For regression, the Boston Housing data is used:

library(mlbench)
data(BostonHousing)
regVar <- c("age", "lstat", "tax")
str(BostonHousing[, regVar])
'data.frame':	506 obs. of  3 variables:
 $ age  : num  65.2 78.9 61.1 45.8 54.2 58.7 66.6 96.1 100 85.9 ...
 $ lstat: num  4.98 9.14 4.03 2.94 5.33 ...
 $ tax  : num  296 242 242 222 222 222 311 311 311 311 ...

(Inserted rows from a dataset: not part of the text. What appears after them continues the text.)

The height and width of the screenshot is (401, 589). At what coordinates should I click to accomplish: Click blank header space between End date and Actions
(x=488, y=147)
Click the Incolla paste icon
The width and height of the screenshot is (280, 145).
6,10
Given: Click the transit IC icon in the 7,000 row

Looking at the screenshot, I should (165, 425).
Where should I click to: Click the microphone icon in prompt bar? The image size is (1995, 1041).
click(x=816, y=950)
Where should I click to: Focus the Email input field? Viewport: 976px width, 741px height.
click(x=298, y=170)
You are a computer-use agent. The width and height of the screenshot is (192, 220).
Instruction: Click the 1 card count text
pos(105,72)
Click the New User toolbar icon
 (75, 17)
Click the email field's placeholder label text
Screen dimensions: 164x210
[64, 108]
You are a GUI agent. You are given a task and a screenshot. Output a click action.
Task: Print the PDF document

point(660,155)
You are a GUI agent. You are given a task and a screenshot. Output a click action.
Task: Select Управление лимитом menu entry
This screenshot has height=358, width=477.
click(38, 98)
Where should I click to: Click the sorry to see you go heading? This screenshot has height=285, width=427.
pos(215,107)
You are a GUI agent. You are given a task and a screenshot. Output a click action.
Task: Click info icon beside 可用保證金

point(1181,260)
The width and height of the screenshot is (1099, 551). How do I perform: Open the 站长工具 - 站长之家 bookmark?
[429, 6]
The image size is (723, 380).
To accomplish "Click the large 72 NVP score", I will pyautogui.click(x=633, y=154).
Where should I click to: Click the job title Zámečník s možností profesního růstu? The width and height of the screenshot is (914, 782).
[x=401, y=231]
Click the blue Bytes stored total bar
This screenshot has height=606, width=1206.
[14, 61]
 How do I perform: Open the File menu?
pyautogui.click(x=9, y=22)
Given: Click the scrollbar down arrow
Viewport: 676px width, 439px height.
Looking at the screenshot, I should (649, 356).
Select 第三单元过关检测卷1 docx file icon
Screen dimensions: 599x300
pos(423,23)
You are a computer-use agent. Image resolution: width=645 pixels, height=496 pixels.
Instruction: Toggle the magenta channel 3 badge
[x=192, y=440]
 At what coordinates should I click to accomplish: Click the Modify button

When the predictors are continuous, featurePlot can be used to create scatter plots of each of the predictors with the outcome. For example:

theme1 <- trellis.par.get()
theme1$plot.symbol$col = rgb(.2, .2, .2, .4)
theme1$plot.symbol$pch = 16
theme1$plot.line$col = rgb(1, 0, 0, .7)
theme1$plot.line$lwd <- 2
trellis.par.set(theme1)
featurePlot(x = BostonHousing[, regVar],
            y = BostonHousing$medv,
            plot = "scatter",
            layout = c(3, 1))
plot of chunk VisScatter

Note that the x-axis scales are different. The function automatically uses scales = list(y = list(relation = "free")) so you don't have to add it. We can also pass in options to the lattice function xyplot. For example, we can add a scatter plot smoother by passing in new options:

featurePlot(x = BostonHousing[, regVar],
            y = BostonHousing$medv,
            plot = "scatter",
            type = c("p", "smooth"),
            span = .5,
            layout = c(3, 1))
plot of chunk VisScatterSmooth

The options degree and span control the smoothness of the smoother.